Le attività umane, tutte le attività umane, da che il mondo è mondo, sono sempre state oggetto di apprezzamenti, talora sinceri o talora interessati, come anche di critiche, quando velate o quando feroci, e comunque, ad onor del vero, lo sono tuttora nonostante si tenda a canalizzarle in alvei di benpensante perbenismo.
Alla luce della premessa asserzione, non mi ha mai meravigliato la circostanza di essere redarguito a motivo di un eccessivo profluvio di parole che, a detta di taluni, spesso e volentieri rischia di sconfinare nel terreno di una facondia alluvionale, a volte intenzionalmente irritante, a volte licenziata con pressappochismo e frettolosità.
Ma, in tutta coscienza, così non è!.
Ultimamente, una gentile lettrice ha onestamente ammesso di non aver tempo da perdere per dedicarsi alla scrittura di eloquenti discorsi il cui, unico fine, parrebbe essere solo quello di mettersi in mostra; un’altra pur cortese, al contrario e senza mezzi termini, ha sentenziato che è convenientemente preferibile astenersi dall’addentrarsi nel pensiero altrui poiché, il conoscere, comporta soverchia fatica e scatena il sobbalzare dal comodo dell’ignoranza miserevole, ma utilitaria e producente sul piano della logica opportunista delle “tre scimmiette”.

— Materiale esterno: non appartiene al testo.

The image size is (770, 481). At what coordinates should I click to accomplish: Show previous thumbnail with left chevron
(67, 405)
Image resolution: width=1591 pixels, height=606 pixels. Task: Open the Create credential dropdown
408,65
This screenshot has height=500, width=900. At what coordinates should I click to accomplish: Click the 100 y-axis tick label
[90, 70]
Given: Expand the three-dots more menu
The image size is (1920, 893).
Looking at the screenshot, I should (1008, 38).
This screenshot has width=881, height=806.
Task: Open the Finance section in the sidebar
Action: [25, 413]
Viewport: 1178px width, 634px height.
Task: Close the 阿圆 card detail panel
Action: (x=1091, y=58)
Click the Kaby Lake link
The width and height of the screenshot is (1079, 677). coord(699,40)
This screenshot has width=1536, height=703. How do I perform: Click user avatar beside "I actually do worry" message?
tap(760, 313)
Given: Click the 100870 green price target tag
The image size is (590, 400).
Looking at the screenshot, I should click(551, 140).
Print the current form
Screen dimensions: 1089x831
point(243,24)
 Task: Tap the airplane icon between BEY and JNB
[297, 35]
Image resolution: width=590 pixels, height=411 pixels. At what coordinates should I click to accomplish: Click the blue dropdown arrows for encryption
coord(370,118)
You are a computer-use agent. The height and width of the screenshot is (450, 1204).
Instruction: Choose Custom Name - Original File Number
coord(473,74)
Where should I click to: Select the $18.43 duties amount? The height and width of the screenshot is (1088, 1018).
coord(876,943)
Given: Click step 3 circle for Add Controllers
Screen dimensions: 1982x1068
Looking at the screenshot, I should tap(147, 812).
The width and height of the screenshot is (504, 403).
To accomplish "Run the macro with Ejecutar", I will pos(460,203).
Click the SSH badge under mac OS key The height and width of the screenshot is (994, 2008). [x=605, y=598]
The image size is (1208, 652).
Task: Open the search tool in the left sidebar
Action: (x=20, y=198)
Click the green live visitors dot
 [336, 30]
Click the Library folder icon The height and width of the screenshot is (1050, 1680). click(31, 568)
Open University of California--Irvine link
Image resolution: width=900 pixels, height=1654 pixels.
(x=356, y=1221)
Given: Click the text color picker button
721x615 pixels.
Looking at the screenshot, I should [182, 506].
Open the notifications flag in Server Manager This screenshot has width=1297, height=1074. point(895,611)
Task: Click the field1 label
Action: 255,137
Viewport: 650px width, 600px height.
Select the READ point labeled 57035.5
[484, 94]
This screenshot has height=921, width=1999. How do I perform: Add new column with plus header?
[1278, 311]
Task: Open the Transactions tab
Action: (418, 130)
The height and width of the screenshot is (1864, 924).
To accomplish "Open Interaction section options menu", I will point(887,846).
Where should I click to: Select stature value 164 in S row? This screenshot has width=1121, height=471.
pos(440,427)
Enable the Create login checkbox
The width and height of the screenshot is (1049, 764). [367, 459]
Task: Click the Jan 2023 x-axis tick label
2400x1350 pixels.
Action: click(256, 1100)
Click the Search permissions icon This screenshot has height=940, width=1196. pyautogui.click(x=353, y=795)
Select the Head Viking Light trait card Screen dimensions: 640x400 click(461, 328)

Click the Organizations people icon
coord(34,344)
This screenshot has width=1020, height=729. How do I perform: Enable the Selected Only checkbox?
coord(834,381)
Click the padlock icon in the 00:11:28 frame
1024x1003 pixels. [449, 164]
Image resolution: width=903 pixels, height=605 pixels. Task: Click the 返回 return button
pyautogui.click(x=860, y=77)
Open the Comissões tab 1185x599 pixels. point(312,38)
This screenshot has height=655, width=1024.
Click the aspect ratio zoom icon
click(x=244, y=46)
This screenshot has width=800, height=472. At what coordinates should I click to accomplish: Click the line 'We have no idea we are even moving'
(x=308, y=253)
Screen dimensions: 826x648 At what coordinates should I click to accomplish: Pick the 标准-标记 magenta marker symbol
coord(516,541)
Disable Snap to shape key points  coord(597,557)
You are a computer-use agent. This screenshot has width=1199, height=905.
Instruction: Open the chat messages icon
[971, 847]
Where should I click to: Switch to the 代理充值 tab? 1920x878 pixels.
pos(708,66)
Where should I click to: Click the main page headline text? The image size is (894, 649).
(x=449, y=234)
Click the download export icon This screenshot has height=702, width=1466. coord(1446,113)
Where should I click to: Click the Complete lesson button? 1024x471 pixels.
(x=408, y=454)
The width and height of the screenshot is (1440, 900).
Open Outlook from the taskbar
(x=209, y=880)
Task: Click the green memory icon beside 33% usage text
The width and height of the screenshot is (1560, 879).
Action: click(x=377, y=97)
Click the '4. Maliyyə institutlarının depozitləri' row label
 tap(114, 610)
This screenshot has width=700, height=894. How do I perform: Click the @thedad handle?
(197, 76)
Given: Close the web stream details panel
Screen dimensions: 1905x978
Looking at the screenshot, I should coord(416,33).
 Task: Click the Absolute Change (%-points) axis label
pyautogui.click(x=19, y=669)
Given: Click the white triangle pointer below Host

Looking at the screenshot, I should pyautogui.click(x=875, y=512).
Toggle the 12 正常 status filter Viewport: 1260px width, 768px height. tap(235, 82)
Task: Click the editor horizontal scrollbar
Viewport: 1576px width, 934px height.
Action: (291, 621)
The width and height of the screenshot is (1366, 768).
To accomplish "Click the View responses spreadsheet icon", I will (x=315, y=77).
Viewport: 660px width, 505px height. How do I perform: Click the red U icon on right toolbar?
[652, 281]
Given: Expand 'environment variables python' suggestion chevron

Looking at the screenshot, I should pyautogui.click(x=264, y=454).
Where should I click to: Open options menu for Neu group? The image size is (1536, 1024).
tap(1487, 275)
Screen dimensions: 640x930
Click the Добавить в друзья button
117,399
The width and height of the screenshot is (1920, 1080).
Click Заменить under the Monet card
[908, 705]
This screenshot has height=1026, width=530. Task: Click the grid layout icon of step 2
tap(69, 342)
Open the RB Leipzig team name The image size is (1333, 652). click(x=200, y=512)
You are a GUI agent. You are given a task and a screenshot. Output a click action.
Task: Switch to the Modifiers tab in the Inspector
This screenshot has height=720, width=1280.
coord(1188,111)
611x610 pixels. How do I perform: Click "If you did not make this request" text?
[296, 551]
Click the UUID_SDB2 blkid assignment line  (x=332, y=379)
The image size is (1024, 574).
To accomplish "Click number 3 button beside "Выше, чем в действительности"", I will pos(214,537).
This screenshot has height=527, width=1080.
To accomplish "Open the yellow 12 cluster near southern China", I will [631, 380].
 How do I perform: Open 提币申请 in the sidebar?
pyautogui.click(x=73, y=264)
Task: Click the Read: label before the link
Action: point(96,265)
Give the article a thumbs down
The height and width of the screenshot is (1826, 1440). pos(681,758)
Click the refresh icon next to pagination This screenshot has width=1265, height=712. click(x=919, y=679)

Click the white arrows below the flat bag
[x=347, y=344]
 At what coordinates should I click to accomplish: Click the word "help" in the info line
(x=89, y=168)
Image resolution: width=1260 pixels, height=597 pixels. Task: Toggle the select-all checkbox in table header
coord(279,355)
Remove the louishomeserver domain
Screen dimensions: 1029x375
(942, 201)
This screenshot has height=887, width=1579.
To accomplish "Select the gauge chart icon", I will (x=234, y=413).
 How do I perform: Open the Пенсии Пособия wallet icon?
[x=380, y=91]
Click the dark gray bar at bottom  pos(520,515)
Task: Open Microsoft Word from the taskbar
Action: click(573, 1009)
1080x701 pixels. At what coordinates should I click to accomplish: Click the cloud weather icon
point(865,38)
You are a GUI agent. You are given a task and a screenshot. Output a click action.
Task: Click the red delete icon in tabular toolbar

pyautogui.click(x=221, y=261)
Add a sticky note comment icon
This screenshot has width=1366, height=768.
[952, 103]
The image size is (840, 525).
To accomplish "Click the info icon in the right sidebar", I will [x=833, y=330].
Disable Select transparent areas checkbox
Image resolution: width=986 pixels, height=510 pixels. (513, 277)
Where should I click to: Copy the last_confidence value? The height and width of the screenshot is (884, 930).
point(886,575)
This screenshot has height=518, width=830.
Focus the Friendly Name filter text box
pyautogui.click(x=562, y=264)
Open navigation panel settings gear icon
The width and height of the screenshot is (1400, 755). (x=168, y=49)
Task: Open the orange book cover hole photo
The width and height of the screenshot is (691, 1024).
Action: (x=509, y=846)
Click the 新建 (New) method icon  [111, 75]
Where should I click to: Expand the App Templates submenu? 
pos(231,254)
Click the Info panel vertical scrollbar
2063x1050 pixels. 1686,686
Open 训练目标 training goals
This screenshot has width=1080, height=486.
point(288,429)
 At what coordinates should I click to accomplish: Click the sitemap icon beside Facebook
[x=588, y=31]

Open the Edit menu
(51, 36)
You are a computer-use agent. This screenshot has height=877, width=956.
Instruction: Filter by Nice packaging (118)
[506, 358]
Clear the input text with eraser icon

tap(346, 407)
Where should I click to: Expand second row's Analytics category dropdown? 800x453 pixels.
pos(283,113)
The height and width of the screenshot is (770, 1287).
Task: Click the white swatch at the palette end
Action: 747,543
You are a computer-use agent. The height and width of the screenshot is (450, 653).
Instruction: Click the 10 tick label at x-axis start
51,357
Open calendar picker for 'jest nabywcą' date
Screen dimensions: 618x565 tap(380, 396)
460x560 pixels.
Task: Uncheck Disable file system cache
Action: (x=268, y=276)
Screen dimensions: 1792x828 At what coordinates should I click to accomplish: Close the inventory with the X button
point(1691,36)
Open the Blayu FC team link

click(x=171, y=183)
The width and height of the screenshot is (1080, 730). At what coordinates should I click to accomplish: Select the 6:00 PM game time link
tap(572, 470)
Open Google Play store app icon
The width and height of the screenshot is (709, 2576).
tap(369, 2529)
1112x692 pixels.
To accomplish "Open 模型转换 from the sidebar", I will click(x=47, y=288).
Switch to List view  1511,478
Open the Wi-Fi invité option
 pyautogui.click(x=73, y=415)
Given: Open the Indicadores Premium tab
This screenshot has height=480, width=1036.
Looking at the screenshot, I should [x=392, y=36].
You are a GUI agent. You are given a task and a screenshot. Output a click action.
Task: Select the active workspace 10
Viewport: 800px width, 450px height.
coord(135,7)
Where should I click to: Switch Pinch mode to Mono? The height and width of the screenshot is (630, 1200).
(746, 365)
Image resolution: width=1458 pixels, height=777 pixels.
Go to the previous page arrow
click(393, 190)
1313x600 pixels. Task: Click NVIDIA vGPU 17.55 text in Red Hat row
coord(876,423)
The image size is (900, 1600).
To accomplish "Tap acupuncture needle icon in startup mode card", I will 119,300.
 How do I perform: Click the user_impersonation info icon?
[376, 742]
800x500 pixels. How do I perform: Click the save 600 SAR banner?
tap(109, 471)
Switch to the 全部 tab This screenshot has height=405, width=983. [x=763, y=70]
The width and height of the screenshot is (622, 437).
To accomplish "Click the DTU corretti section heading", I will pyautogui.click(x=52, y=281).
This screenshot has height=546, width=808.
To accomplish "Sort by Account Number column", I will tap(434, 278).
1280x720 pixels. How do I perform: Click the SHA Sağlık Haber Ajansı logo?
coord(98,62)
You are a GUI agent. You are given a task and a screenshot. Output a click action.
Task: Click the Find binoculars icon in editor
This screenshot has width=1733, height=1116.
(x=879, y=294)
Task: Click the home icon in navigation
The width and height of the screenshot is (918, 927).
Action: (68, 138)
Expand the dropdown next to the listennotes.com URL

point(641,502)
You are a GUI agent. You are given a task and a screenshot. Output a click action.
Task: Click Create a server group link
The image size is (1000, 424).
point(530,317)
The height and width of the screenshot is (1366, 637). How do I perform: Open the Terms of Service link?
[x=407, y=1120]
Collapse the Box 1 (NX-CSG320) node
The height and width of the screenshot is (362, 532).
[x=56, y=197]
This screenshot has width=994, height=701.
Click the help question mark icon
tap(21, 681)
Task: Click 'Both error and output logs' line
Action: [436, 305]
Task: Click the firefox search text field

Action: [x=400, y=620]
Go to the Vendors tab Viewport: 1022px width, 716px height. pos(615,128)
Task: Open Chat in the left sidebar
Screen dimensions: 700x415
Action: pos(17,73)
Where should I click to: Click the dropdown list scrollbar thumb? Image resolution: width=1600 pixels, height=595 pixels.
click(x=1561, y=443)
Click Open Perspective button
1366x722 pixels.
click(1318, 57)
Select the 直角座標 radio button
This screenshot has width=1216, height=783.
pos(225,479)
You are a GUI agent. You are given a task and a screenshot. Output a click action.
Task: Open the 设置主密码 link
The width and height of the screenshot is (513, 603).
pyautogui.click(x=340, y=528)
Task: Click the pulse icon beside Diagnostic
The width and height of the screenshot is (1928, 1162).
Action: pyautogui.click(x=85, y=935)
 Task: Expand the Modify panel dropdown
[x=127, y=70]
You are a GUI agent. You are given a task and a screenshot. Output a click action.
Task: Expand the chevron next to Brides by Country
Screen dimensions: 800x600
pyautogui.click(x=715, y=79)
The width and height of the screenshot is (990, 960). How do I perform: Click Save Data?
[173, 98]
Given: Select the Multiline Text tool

Nella suggestiva cornice di villa Valentini-Malavolti in Castel Viscardo si è tenuta, sabato scorso, la premiazione del concorso letterario “Racconti di Donne” promosso dalla Sede decentrata di Orvieto della Università Popolare della Tuscia. Colei che lo ha vinto o coloro che si sono classificate ai primi posti, non riveste granché di particolarmente significativo: ciò che, invece, mi preme di evidenziare è lo straordinario desiderio di esserci dimostrato con forza e gagliardia da tutte le partecipanti al concorso stesso.
Desiderio manifestatosi nel considerare di vitale importanza il segnare in forma grafica i propri stati d’animo, la propria visione di ciò che ci circonda, le proprie concezioni e convinzioni esistenziali.
E’ il lasciare traccia di noi; di quello che, da inappagati, siamo stati e di quello che avremmo voluto essere per soddisfare e per soddisfarci: vale a dire, la ricerca infinita del finito, e/o viceversa, accompagnata dalla coscienza fiduciosa che, dalla caducità del provvisorio e del transeunte, si possa aprire la porta escatologica della speranza, di quella speranza tutta particolare che non ci troviamo ad esistere solo per una fortuita casualità.
Scrivere, consegnare cioè al fluire degli eventi l’istantanea dei nostri istanti, ma anche dei nostri istinti, riveste incommensurabile efficacia nella terapia di due tra i principali malanni dell’animo umano: il sentimento della solitudine e della dispersione e, poi, la sensazione spesso palpabile della inutilità del nostro trascorrere e del nostro agire.
In quante circostanze ed occasioni, anche nell’arco della medesima giornata, proviamo l’ambascia dello smarrimento di fronte alle soverchianti forze cosmiche e ci sentiamo soli, sperduti, schiacciati dal peso insostenibile delle vicende umane le quali, una volta che ci sembrano raggiunte e dominate, è proprio quello il momento in cui ci sfuggono nuovamente di mano provocandoci sconforto, amarezze e delusioni.
E’ la stessa solitudine di chi ha ingaggiato, nella politica e nel sociale, un’appassionata tenzone per il trionfo dell’equità e della severità morale e si trova, invece, obbligato a dover ripiegare a cagione della incongruità delle sue pur vigorose e profuse energie, perché incompreso e, a volte, anche criminalizzato.
A ciò si accompagna, inevitabilmente, il devastante senso dell’avvertita inutilità delle proprie azioni, ancorché degne e nobili, in quanto le mete prefissate evaporano e si rendono evanescenti a fronte del cozzare contro i muri dell’omertà mistificatrice e dell’apatia utilitaristica.
Sopravviene, allora, un desiderio smisurato e irrefrenabile di affidare a “carta, penna e calamaio” il compito di essenzializzarsi come all’interno di uno scrigno magico dove custodire gelosamente le confessioni più intime e segrete, confidate prima a se stessi per poi, se del caso, divulgarle a beneficio delle intere “civitates”.
Se così è e così sarà, lo scrivere non assolverà solamente al modesto ruolo di generico sostegno al vivere, bensì a quello di gran lunga più edificante di ausilio eccellente al “Primum Vivere”, avendo cura di intendere l’avverbio “primum” quale prefisso connotante la dignità umana in tutte le sue poliedricità ed articolazioni.